NBA training camps opened Tuesday and the biggest name missing was Jason Collins, a free agent who has yet to get a contract offer. The fact that Collins is openly gay — the first such active player in NBA history — has led to a lot of speculation as to whether his sexual orientation is the reason he's out of a job.

Two excellent reports come down more on Collins' age (34) and diminishing skill set as the reasons, yet they do acknowledge that his being openly gay could be a contributing factor. From Marc Stein at

There are simply no guarantees when it comes to Collins' NBA future, no matter how many of us out there wanted to believe that the 34-year-old would be back in the league come fall after announcing to the world that he's gay on the pages of Sports Illustrated in late April. The unpleasant truth about Collins' job prospects is that several teams don't think he can make a telling on-court contribution any more … and felt that way long before his announcement.

This is echoed by Shaun Powell at Sports On Earth:

Collins is slow-footed, an average rebounder at this stage of his career and absolutely lost when he has the ball.

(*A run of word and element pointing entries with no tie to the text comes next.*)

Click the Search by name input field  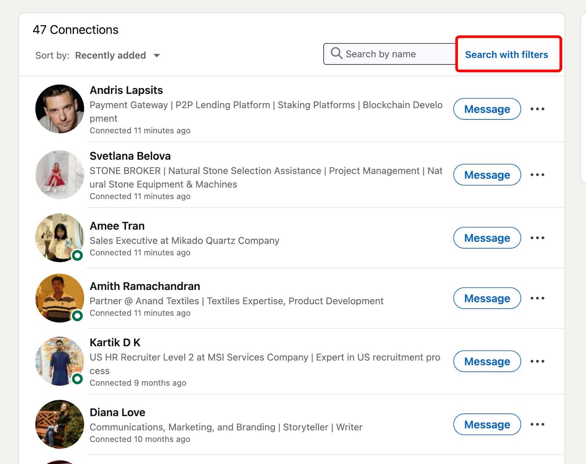point(388,53)
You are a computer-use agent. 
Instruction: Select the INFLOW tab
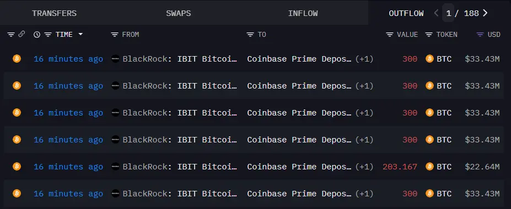pos(303,13)
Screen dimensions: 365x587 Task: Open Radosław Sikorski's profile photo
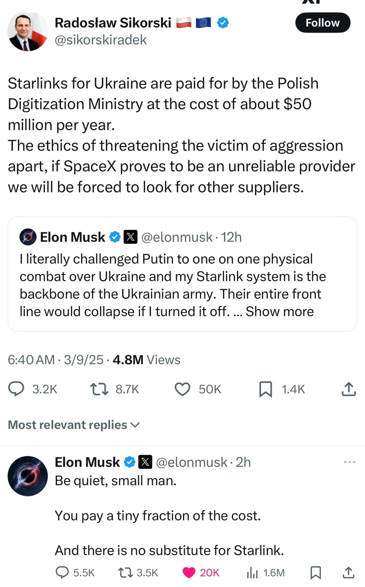(x=28, y=32)
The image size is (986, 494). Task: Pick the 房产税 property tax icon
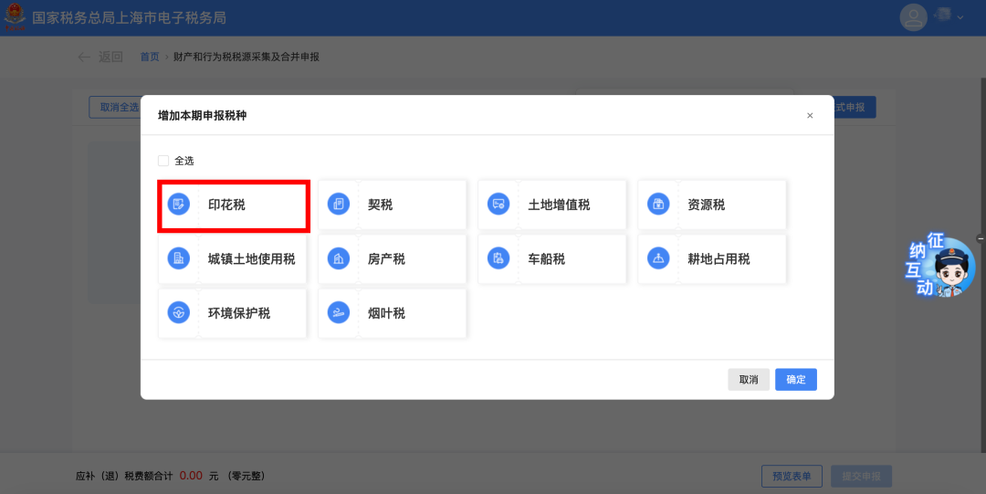point(338,258)
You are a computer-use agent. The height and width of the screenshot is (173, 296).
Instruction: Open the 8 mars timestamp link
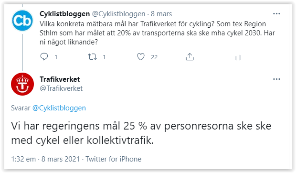point(161,14)
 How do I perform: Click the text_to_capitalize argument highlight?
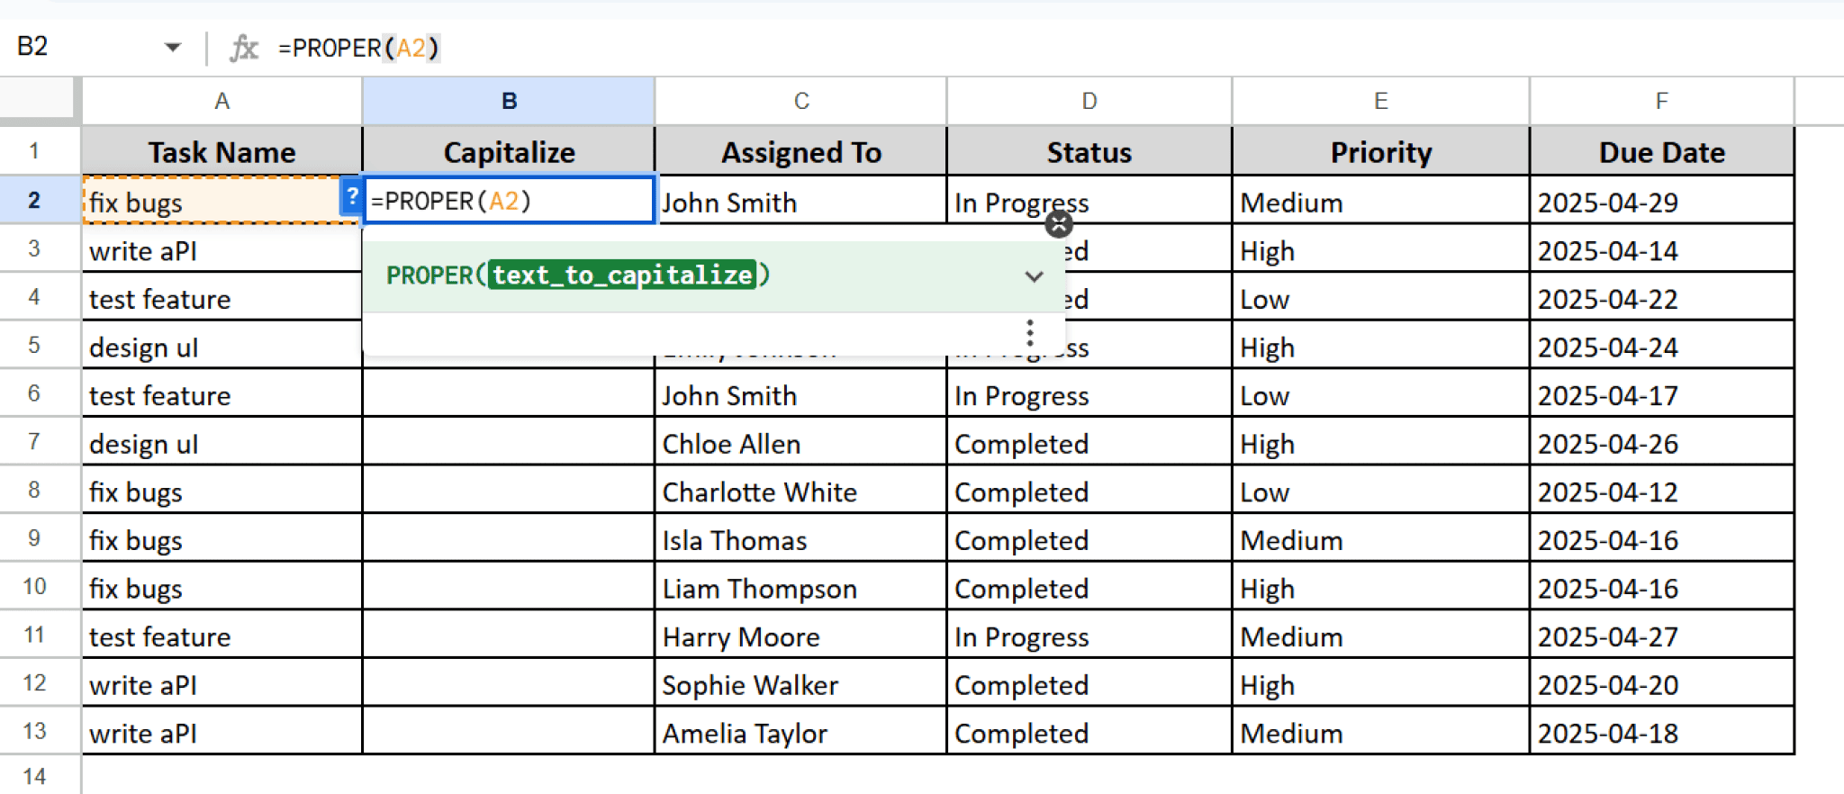coord(622,275)
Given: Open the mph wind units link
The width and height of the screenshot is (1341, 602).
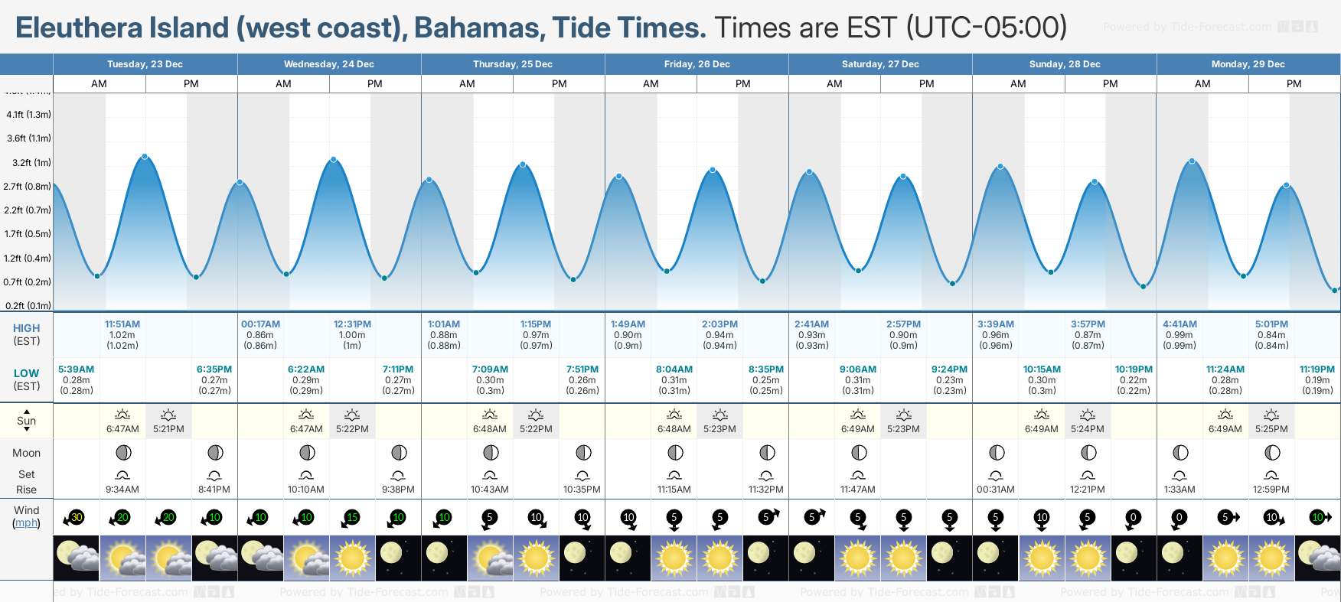Looking at the screenshot, I should click(x=27, y=523).
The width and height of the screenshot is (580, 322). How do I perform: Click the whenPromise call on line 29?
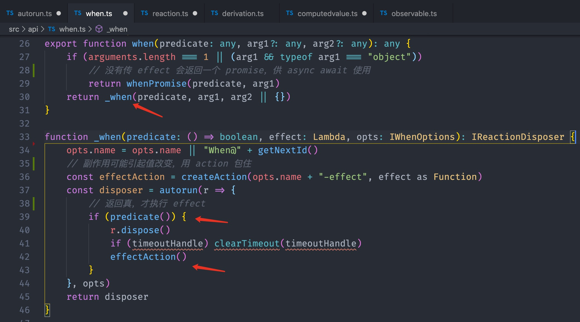point(156,84)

At best, he can give the starting center a rest or be useful in a 10-minute spot against an opposing center who's a threat in the low post, although those types of centers are becoming rare.

Virtually all the comments on these two stories concur that Collins simply is not worth it as a player. But Stein does allow that the visibility of Collins — rare for someone at the end of a team's roster — could also be at play.

Any potential employer would undoubtedly prefer coping with that media sideshow after the regular season is underway, when there are plenty of other newsy team matters going on to keep press gnats occupied. Having Collins on the roster from Day 1 turns media day into Jason Collins day and creates an undeniable distraction in October at a time when obsessive coaches don't want to think about anything other than reinforcing the ins and outs of their offensive and defensive systems.

There is also a PR risk if a team cuts Collins after camp has started. For this reason, Stein thinks Collins is likely to get an offer well into the season, perhaps as late as February. He mentions the Washington Wizards, Los Angeles Clippers and Brooklyn Nets as possible landing spots; Collins has ties to players or coaches on all three teams and his twin brother, Jarron, is a Clippers scout.

Powell, on the same page as Stein, does allow that Collins being openly gay is a factor:

Because the NBA is all about talent and will give anyone a look, even those with long rap sheets, it's hard to imagine teams ignoring Collins if they thought he could be in the rotation. Right now, many don't. And some teams with a soft interest in Collins are probably unwilling to deal with the media attention and the possible — possible — risk of some teammates feeling uncomfortable in the locker room.

For his part, Collins is staying in shape and ready to answer the call. He is not naive about the interest in him playing, telling Powell: "I realize a lot of eyeballs will be on me when I do get the opportunity, and I will be ready for that."

I don't know why Collins does not have a contract. It's entirely possible that had he stayed closeted, he would be in the same position he is now. On the other hand, teams hate distractions and signing him will be exactly that. I spoke with an NBA beat writer this summer who guestimated that a half-dozen teams would shy away from Collins because of the conservative nature of their ownership. Even if true, that leaves 24 other teams. Whatever the reason, Collins does not have a job, so we might not be seeing the NBA's first openly gay player actually take the floor this season.